Supplied passage below:

Many civilians were probably killed by Hamas




The Washington Post has a detailed description of the hostage rescue, and it includes some details that refute the anti-Israel narratives that Hamas and its supporters has managed to spread instantly in the moments after the event.

The rescue of Noa Argamani apparently went very cleanly, with no shots fired:
Israeli troops succeeded in reaching Argamani’s apartment without tipping off her guards, according to Hagari, who was watching video feeds from drones circling above and soldiers’ helmet cameras. Almost simultaneously, other units entered the building holding the three male hostages, about 220 yards away.

“In Noa Argamani’s building, we surprised them completely,” Hagari said.

The stunned young woman was bustled down the stairs into a vehicle and driven to a helicopter waiting nearby.

Soldiers relayed the good news with a coded phrase: “We have the diamond in our hand.”

The chopper lifted off, heading for a hospital near Tel Aviv. At 12:20 p.m., Argamani’s family was told she was free.
This is the ideal that everyone hopes for.

The apparently high death toll came from the other rescue, where Hamas terrorists used heavy weapons to fight back 

The guards with the three male hostages had not been taken by surprise. A Yamam commander was shot as they entered the building. A firefight erupted, exposing the covert mission.

“Immediately, it became a war zone,” said Amir Avivi, a reservist brigadier general and former deputy commander of the IDF’s Gaza division who was briefed on the operation.

The soldiers were able to get the three hostages and the injured man into a vehicle, but it broke down under Hamas fire from rifles and rocket-propelled grenades, officials said. At one point, Avivi said, they were forced to abandon the vehicle and seek refuge in a building nearby.

The commanders called for air support.

End of Supplied passage.

| Set of tasks |
1: Output the hostage rescue passage word for word, from "The chopper lifted" to "everyone hopes for.".
2: Pick up the hostage rescue passage after its last sentence and continue writing it.
The records after the hostage rescue passage are separate material.

Provided material below:

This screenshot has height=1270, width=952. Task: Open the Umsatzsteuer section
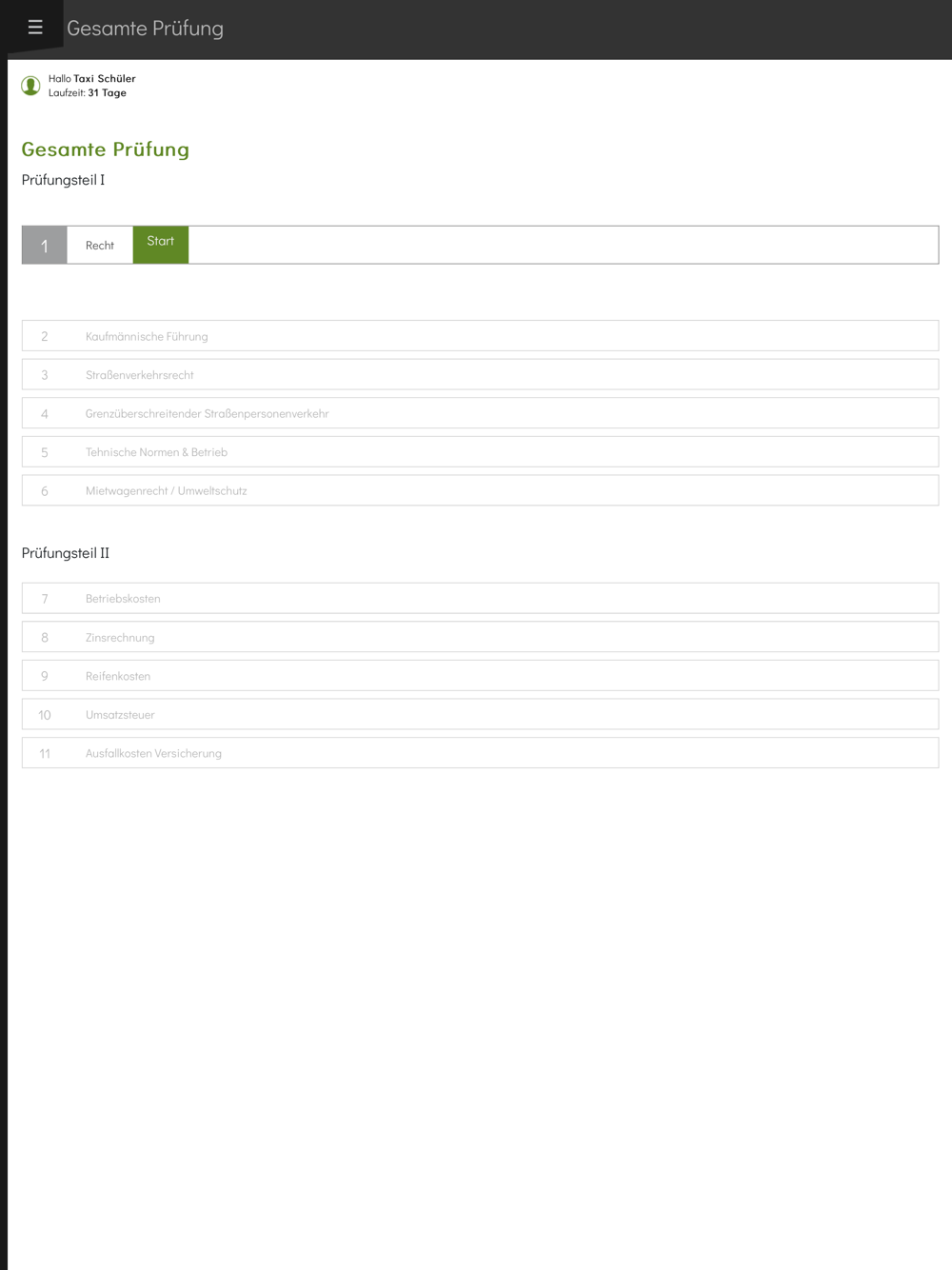pyautogui.click(x=480, y=714)
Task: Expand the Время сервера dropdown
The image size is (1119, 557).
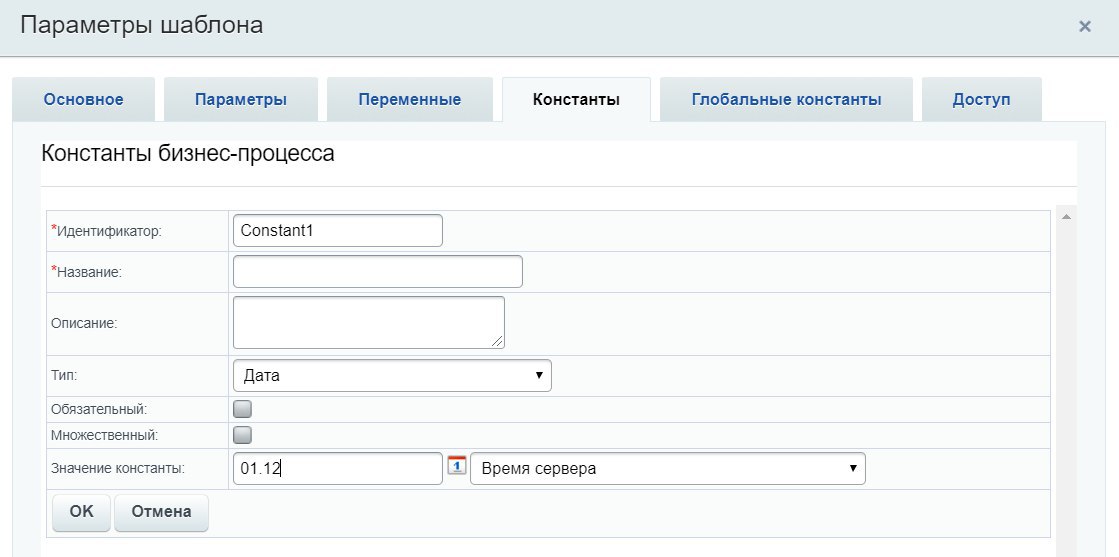Action: [667, 468]
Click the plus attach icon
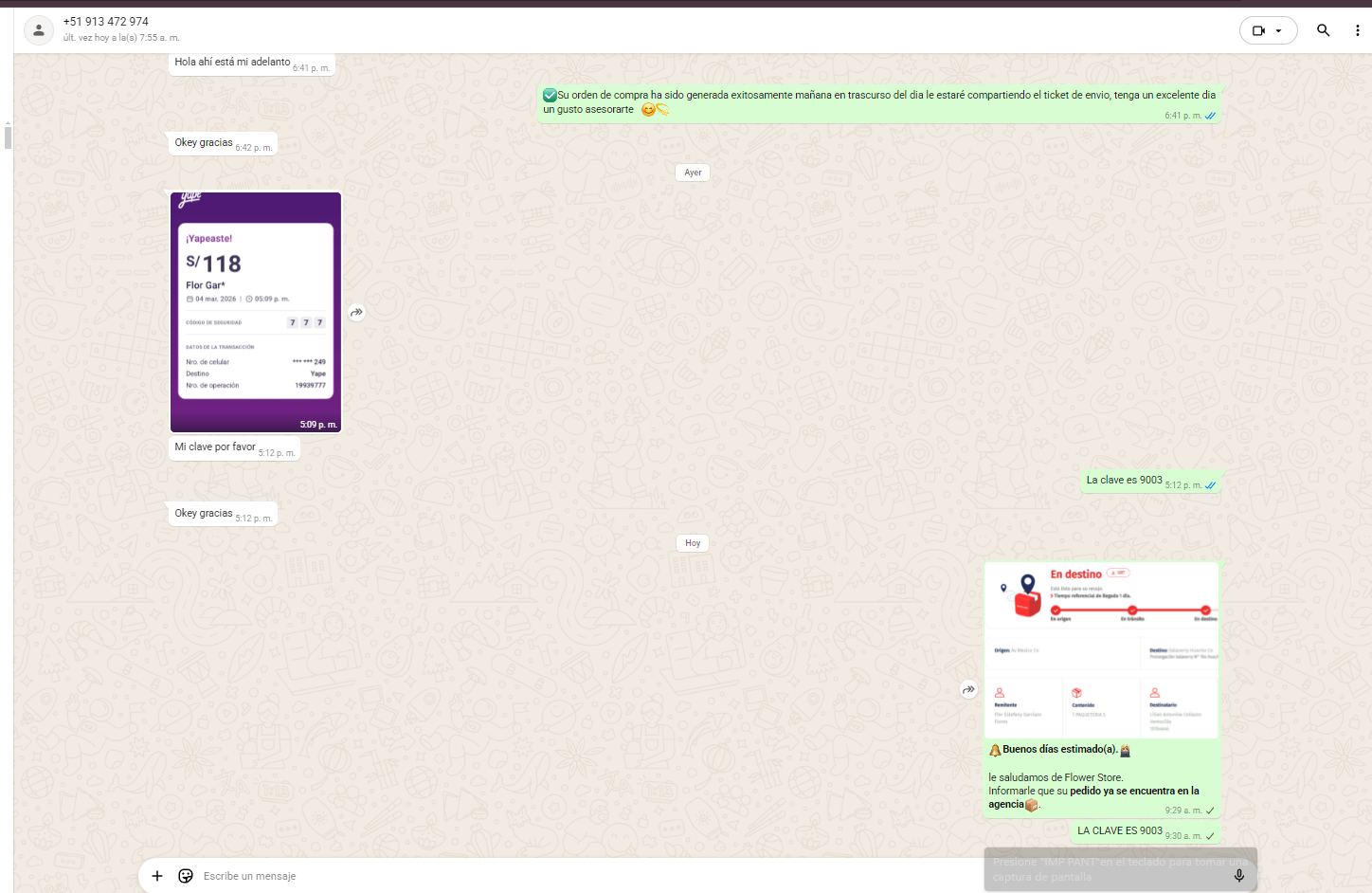 157,876
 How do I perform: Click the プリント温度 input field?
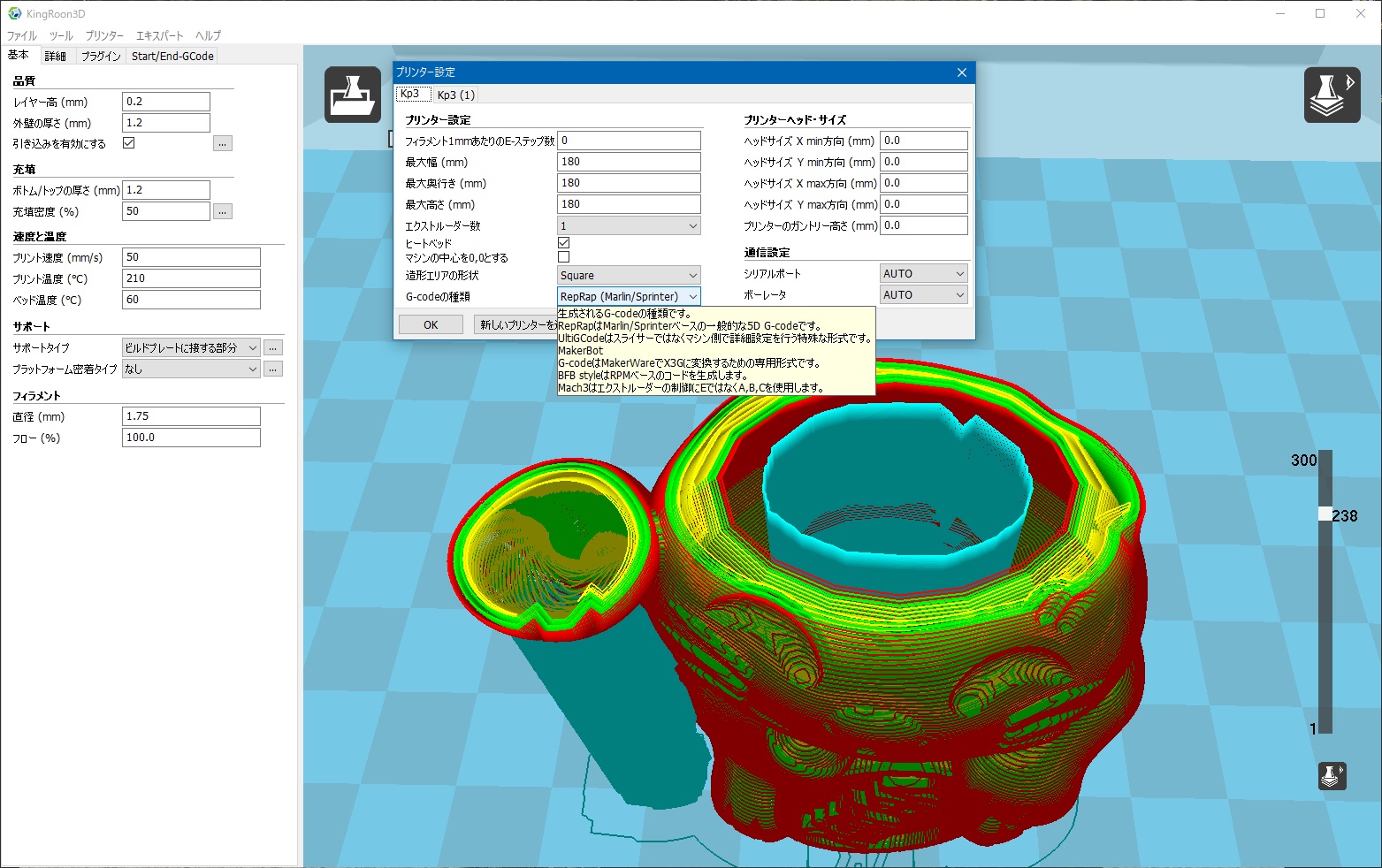[x=191, y=278]
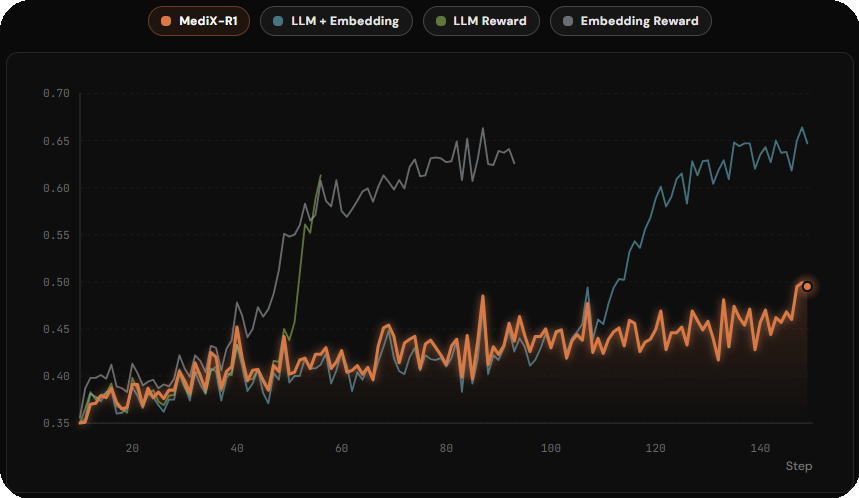
Task: Click the 80 tick on x-axis
Action: click(x=446, y=447)
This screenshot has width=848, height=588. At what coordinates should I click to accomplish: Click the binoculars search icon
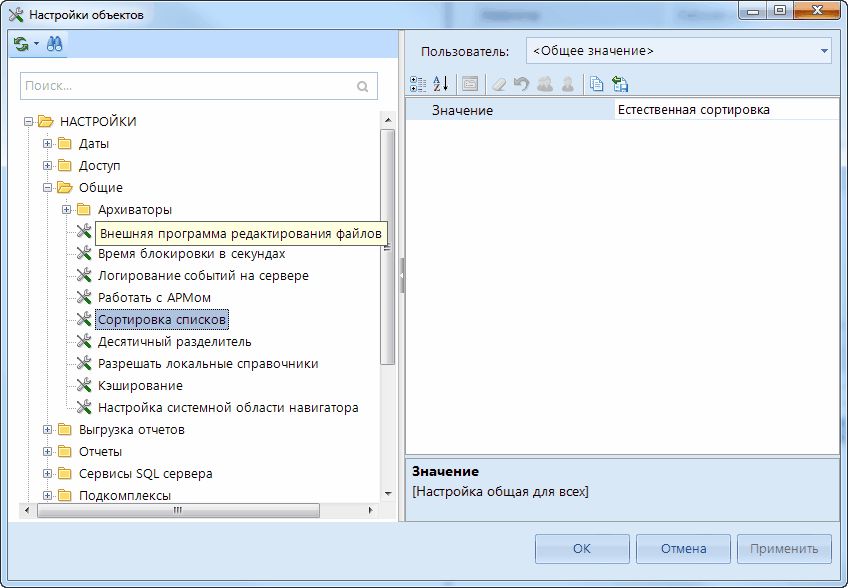[54, 44]
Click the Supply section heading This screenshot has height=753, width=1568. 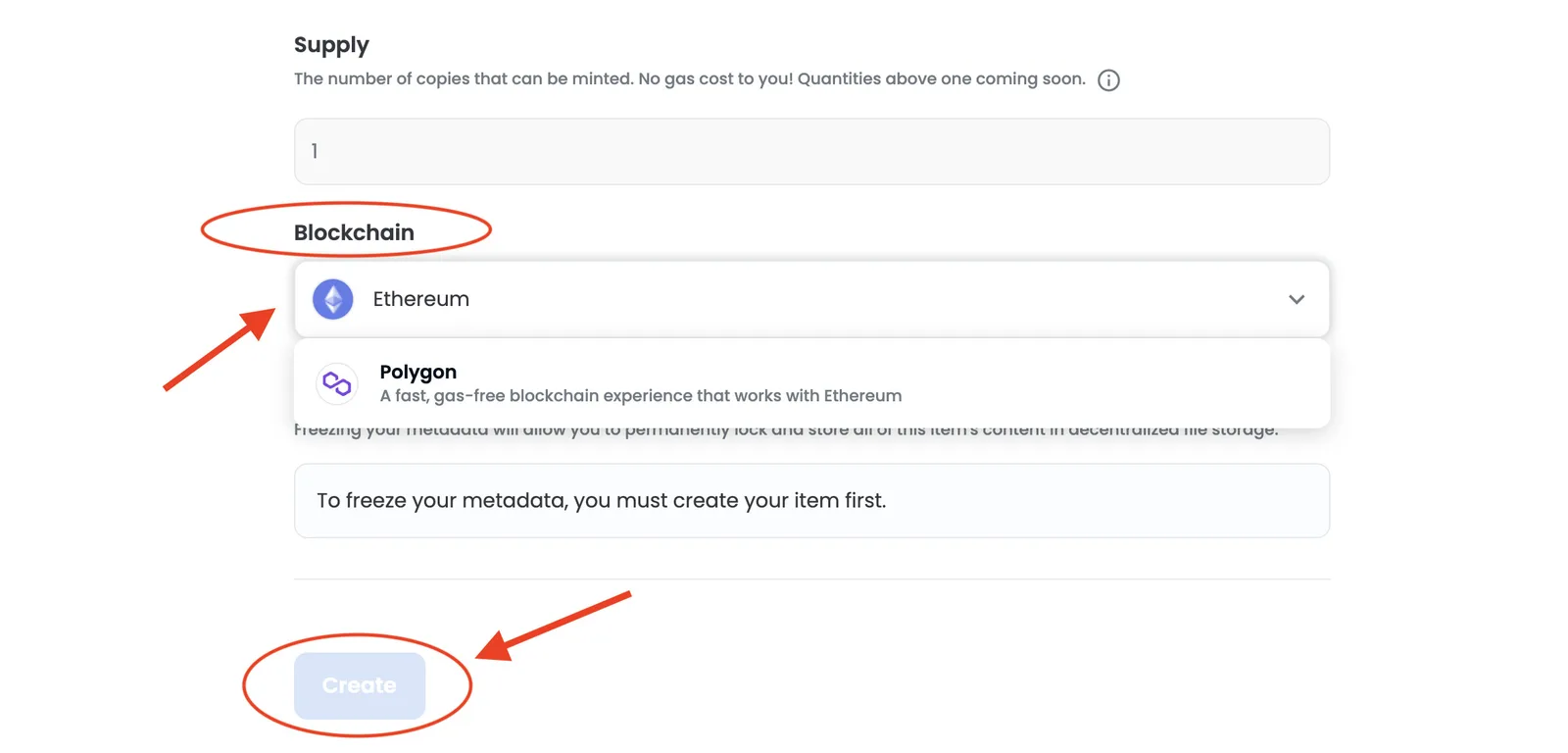(x=331, y=45)
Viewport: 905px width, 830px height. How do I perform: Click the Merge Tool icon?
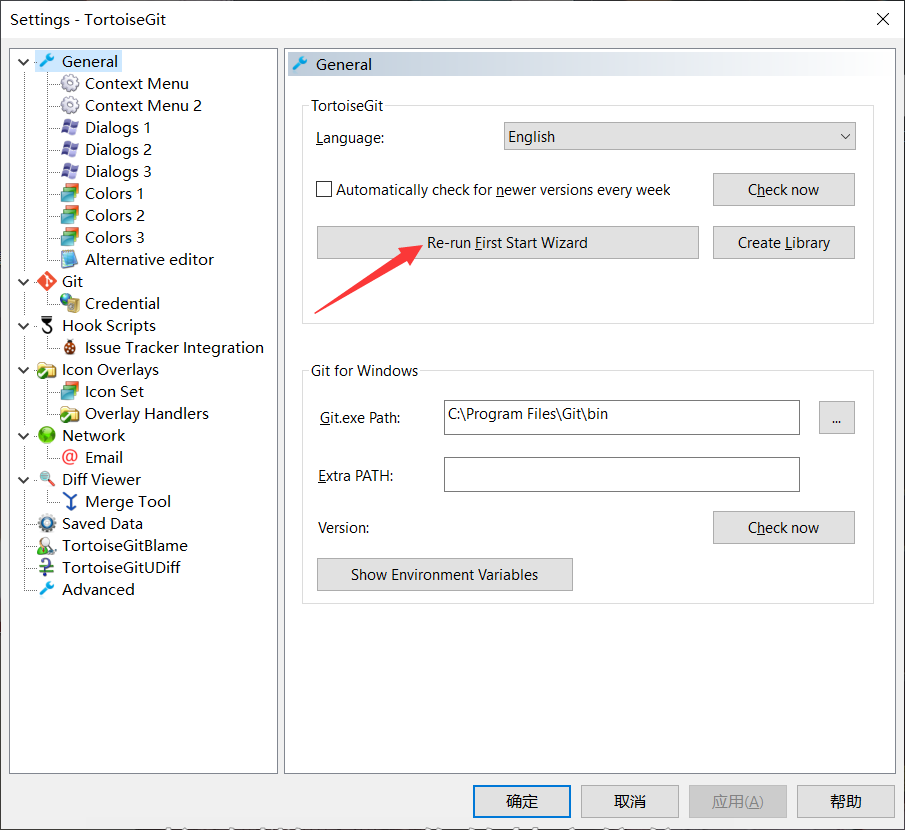pos(69,502)
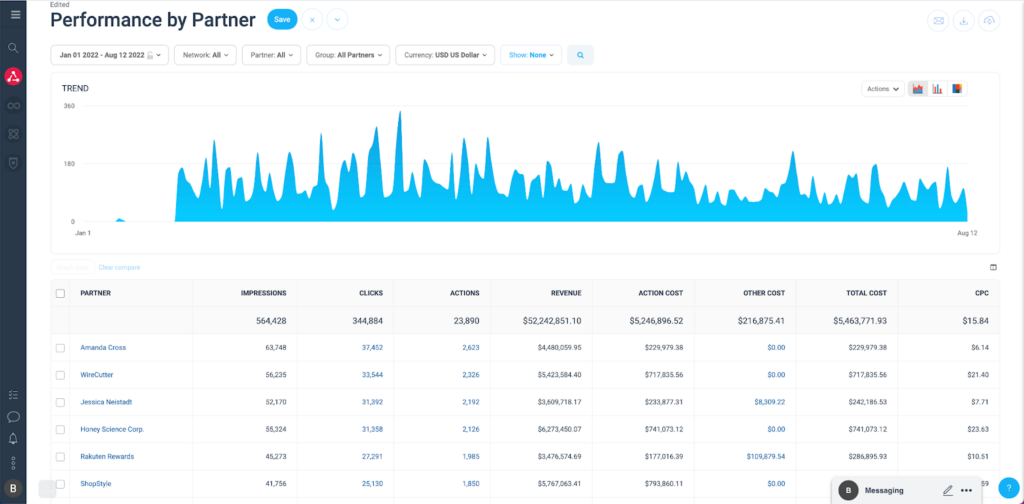Toggle the select-all checkbox in table header
Image resolution: width=1024 pixels, height=504 pixels.
point(60,294)
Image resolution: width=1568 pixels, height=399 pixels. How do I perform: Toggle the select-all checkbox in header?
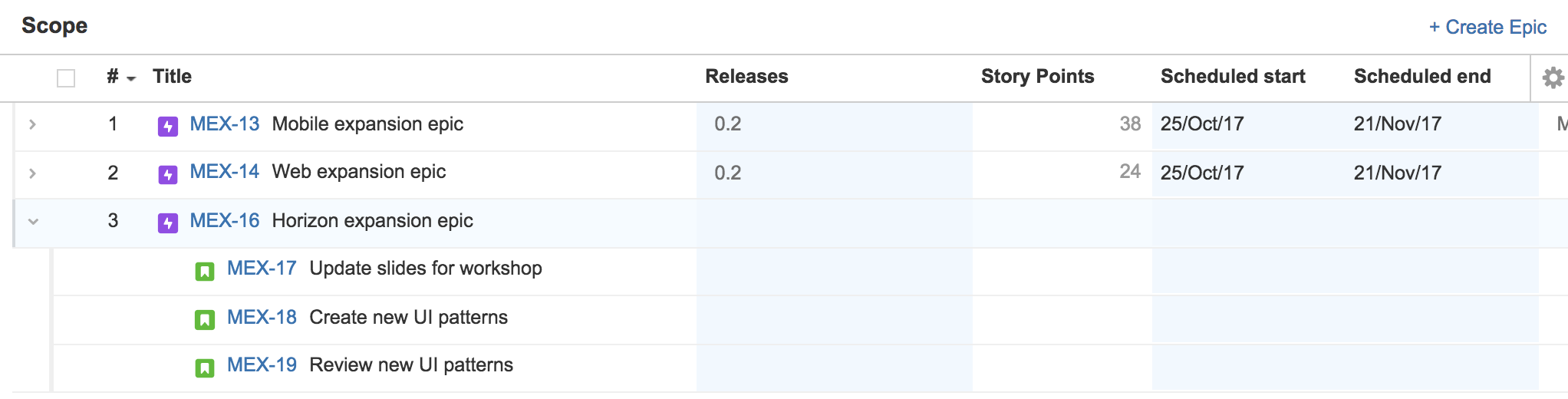[x=66, y=78]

End of Provided material.

| Results for the exercise |
1:
The chopper lifted off, heading for a hospital near Tel Aviv. At 12:20 p.m., Argamani’s family was told she was free.
This is the ideal that everyone hopes for.

2:
Hamas used RPGs in a crowded refugee camp and marketplace. It is highly likely that Hamas, whose leaders gain politically from every dead civilian, did not distinguish between the soldiers and anyone else in the area. Yet not one news story even floats the idea that some civilians were killed in a firefight by Hamas weapons and not by the IDF. Yet Hamas members have routinely used weapons dressed as civilians - they film themselves doing it every day - and the soldiers have no way of distinguishing them.

To be sure, many civilians were killed by the air support bombings needed to extract the soldiers and hostages.  Soldiers are not obligated under international law to allow themselves and the people they have rescued to be sitting ducks and let themselves die - they can use whatever means is necessary to get out alive, within the boundaries of proportionality. The proportionality calculation takes into account both the value of the soldiers lives and the military importance of rescuing the hostages successfully. 

No nation would be considered guilty of violating the wars of law for doing the exact same thing. Yet only Israel is held to this standard.

The Post also links to a six second video taken by a nearby resident as the muffled gunfire began, showing the ladders used by the IDF to get to the third floor apartment owned by a "journalist" and his family who were holding the three hostages. 

The person taking the video says, "Here they have arrived," almost as if she was expecting this.